Quasi-static behavior and energy absorption of bidirectional re-entrant cross-star honeycomb with multi-step deformation

Abstract

Auxetic honeycombs with multi-step deformation are critical for energy absorption applications, yet conventional designs often suffer from single-stage stress plateaus and unstable collapse modes. To address these limitations, this study proposes a novel bidirectional re-entrant cross-star honeycomb (BRSH) through a deformation coordination strategy that integrates reinforcement ribs and internal cross-star embedding. The BRSH replaces concave corners of traditional star-shaped units with linear ribs, introduces transverse inclined ribs, and embeds a cross-star substructure to enable synergistic multi-step deformation. Quasi-static compression tests and finite element (FE) simulations demonstrate that the BRSH exhibits three distinct stress plateaus without initial peak stress, achieving a more than 90 % enhancement in specific energy absorption (SEA) compared to other conventional auxetic honeycombs. Theoretical models based on plastic hinge energy dissipation accurately predict the plateau stresses, revealing a 362.6 % increase in the third plateau stress over the first stage.
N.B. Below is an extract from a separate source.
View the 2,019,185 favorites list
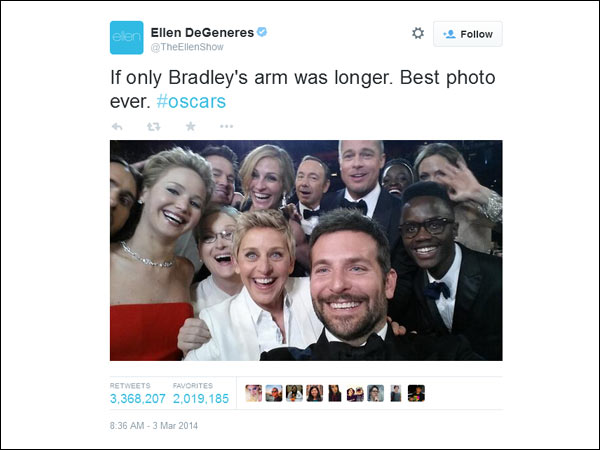The height and width of the screenshot is (450, 600). (x=201, y=394)
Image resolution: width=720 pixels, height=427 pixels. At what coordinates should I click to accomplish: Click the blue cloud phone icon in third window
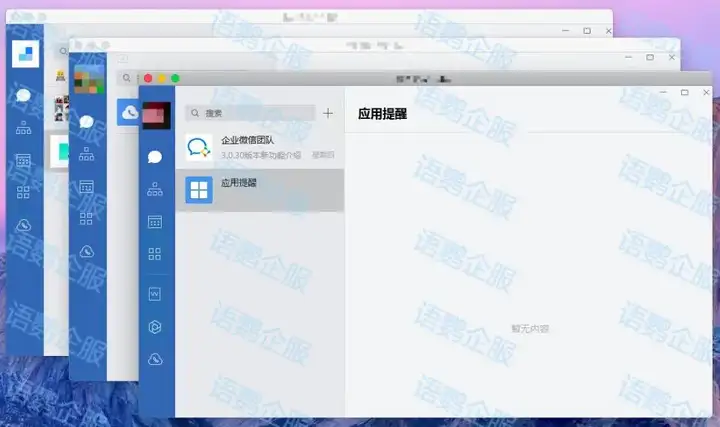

Furthermore, parametric studies highlight the tunability of the BRSH: adjusting geometric parameters (e.g., β, γ, l₄) allows switching between one-, two-, or three-step deformation modes, while the Poisson's ratio can be tailored from −0.09 to −0.80. The novelty of this work lies in the innovative structural design of the metamaterial and its resulting distinctive mechanical response. And these results establish the BRSH as a high-performance energy absorber with design flexibility, offering new avenues for lightweight and multi-level protective structures in aerospace and automotive engineering.